▽

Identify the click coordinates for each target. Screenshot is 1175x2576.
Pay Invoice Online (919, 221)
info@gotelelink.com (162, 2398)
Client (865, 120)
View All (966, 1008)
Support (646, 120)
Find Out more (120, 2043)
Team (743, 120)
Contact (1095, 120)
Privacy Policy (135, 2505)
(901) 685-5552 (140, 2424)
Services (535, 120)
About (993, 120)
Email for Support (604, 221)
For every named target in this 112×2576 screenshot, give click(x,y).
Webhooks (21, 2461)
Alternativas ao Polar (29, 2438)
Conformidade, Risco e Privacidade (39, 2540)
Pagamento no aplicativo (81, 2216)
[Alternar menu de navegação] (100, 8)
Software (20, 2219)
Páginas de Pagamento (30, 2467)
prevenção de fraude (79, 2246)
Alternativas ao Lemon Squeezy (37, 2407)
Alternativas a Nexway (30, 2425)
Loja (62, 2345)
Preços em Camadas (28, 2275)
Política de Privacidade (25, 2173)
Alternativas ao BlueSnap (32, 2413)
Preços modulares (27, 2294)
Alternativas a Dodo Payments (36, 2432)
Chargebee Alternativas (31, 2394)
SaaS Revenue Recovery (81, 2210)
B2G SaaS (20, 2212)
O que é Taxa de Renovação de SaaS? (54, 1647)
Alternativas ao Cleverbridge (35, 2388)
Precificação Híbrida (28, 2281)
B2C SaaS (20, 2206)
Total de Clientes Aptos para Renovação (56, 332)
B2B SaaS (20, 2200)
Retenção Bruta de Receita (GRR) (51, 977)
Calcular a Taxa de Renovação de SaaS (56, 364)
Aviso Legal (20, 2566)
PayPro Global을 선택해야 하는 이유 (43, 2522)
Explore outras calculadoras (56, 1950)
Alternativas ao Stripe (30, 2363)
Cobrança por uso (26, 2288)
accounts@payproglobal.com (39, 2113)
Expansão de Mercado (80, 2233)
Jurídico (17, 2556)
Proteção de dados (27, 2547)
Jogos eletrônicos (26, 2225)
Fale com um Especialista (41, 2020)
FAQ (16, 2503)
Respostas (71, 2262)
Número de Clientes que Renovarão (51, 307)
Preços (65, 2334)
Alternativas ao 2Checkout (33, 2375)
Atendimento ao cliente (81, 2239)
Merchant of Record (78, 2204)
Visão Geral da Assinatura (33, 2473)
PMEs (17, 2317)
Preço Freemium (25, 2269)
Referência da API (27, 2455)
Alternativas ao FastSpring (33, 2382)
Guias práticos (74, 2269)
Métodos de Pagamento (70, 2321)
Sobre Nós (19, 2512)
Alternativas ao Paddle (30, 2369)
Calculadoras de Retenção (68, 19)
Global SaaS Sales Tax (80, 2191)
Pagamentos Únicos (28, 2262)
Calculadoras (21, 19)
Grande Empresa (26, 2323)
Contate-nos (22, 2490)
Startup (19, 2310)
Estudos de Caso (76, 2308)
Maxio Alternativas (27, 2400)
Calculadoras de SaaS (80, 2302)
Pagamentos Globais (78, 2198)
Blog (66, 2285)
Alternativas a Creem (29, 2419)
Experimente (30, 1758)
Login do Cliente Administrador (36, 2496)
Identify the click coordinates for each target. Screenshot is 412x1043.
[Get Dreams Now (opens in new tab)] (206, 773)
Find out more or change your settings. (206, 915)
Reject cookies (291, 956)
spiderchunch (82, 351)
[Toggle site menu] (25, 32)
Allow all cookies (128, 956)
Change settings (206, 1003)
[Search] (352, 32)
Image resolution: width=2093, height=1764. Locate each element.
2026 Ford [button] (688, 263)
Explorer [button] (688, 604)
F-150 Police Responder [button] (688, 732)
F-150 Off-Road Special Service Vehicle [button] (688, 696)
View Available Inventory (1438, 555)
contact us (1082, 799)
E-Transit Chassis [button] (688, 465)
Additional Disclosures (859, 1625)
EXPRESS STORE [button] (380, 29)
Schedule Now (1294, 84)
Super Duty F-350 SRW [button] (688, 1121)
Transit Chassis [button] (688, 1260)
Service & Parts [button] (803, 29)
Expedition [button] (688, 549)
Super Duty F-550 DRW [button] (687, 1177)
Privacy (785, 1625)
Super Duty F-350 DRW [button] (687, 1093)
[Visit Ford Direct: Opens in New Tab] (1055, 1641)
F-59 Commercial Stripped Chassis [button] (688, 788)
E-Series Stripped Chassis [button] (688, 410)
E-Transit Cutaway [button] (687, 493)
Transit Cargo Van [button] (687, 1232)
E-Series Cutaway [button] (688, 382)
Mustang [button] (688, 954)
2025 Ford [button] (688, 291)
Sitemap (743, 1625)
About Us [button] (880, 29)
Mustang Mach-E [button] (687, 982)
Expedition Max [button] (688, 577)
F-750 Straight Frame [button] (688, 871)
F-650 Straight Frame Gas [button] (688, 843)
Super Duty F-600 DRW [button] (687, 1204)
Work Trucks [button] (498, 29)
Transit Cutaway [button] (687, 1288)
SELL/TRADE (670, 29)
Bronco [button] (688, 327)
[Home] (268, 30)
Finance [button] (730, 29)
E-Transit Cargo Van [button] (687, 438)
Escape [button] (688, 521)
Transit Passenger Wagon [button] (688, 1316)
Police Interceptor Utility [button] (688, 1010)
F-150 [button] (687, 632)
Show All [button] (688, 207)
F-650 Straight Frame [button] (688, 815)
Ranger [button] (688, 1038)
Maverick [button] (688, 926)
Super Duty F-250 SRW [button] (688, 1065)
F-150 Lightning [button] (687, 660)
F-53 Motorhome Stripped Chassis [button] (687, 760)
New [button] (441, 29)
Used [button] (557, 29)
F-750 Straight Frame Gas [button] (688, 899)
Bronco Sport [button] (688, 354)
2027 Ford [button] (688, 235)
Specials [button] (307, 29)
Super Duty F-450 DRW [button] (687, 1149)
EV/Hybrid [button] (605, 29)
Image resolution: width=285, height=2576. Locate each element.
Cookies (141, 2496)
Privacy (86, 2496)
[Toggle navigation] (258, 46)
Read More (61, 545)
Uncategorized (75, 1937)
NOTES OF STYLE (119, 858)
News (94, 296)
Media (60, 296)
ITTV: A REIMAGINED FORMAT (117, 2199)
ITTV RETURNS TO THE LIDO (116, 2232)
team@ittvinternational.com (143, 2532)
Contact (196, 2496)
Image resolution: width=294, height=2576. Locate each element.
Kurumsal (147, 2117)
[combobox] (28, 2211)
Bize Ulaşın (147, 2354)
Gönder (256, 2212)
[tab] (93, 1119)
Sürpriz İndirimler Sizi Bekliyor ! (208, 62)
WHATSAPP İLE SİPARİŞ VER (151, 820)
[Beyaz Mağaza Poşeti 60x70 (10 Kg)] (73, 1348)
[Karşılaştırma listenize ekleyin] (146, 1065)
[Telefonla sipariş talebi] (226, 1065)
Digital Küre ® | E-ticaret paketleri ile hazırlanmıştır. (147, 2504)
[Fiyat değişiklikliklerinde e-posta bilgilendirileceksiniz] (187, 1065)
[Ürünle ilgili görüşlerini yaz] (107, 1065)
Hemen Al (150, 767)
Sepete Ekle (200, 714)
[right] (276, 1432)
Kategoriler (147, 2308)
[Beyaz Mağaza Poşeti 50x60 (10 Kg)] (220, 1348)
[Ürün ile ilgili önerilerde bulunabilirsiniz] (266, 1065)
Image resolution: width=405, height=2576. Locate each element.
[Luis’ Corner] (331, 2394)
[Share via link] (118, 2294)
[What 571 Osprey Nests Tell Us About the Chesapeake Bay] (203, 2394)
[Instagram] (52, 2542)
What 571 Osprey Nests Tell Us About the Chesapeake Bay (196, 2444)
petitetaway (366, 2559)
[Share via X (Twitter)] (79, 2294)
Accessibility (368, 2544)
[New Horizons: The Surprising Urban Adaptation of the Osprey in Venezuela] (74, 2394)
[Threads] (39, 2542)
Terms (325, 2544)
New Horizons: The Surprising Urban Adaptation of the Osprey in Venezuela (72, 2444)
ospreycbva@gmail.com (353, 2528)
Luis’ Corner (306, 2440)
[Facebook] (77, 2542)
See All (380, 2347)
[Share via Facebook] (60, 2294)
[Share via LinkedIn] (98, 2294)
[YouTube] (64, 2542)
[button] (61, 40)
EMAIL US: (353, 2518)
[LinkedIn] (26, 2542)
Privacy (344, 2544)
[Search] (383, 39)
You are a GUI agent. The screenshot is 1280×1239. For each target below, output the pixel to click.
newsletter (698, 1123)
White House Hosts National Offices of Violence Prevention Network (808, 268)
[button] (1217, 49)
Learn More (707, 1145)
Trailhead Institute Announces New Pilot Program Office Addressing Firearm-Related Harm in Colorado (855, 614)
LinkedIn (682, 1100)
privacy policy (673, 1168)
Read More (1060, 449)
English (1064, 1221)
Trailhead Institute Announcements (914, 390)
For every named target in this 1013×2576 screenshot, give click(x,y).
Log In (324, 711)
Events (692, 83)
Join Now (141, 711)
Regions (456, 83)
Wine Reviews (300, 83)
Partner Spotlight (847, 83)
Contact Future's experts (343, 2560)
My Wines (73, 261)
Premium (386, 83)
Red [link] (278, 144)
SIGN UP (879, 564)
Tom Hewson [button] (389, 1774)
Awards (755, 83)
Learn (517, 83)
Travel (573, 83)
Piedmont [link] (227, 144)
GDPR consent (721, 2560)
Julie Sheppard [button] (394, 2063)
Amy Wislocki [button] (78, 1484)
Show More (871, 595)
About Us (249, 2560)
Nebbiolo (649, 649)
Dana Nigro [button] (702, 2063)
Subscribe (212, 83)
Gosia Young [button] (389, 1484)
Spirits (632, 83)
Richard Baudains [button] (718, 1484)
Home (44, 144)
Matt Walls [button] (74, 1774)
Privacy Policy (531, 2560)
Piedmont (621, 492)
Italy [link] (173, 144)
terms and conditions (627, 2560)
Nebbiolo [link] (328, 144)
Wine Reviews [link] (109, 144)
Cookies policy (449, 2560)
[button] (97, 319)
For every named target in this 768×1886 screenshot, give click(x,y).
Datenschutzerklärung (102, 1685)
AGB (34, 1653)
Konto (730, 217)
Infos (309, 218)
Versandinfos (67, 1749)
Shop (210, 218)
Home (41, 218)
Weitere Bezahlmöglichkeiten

△

Set down exactly the lines of the data above, beginning with the line that has "F-650 Straight Frame [button] (688, 815)" and ending with the line that has "Digital Küre ®", and no others.

• _Reply to the task_:
F-650 Straight Frame [button] (688, 815)
Ranger [button] (688, 1038)
Maverick [button] (688, 926)
Super Duty F-250 SRW [button] (688, 1065)
F-150 Lightning [button] (687, 660)
F-53 Motorhome Stripped Chassis [button] (687, 760)
New [button] (441, 29)
Used [button] (557, 29)
F-750 Straight Frame Gas [button] (688, 899)
Bronco Sport [button] (688, 354)
2027 Ford [button] (688, 235)
Specials [button] (307, 29)
Super Duty F-450 DRW [button] (687, 1149)
EV/Hybrid [button] (605, 29)
Image resolution: width=285, height=2576. Locate each element.
Cookies (141, 2496)
Privacy (86, 2496)
[Toggle navigation] (258, 46)
Read More (61, 545)
Uncategorized (75, 1937)
NOTES OF STYLE (119, 858)
News (94, 296)
Media (60, 296)
ITTV: A REIMAGINED FORMAT (117, 2199)
ITTV RETURNS TO THE LIDO (116, 2232)
team@ittvinternational.com (143, 2532)
Contact (196, 2496)
Image resolution: width=294, height=2576. Locate each element.
Kurumsal (147, 2117)
[combobox] (28, 2211)
Bize Ulaşın (147, 2354)
Gönder (256, 2212)
[tab] (93, 1119)
Sürpriz İndirimler Sizi Bekliyor ! (208, 62)
WHATSAPP İLE SİPARİŞ VER (151, 820)
[Beyaz Mağaza Poşeti 60x70 (10 Kg)] (73, 1348)
[Karşılaştırma listenize ekleyin] (146, 1065)
[Telefonla sipariş talebi] (226, 1065)
Digital Küre ® | E-ticaret paketleri ile hazırlanmıştır. (147, 2504)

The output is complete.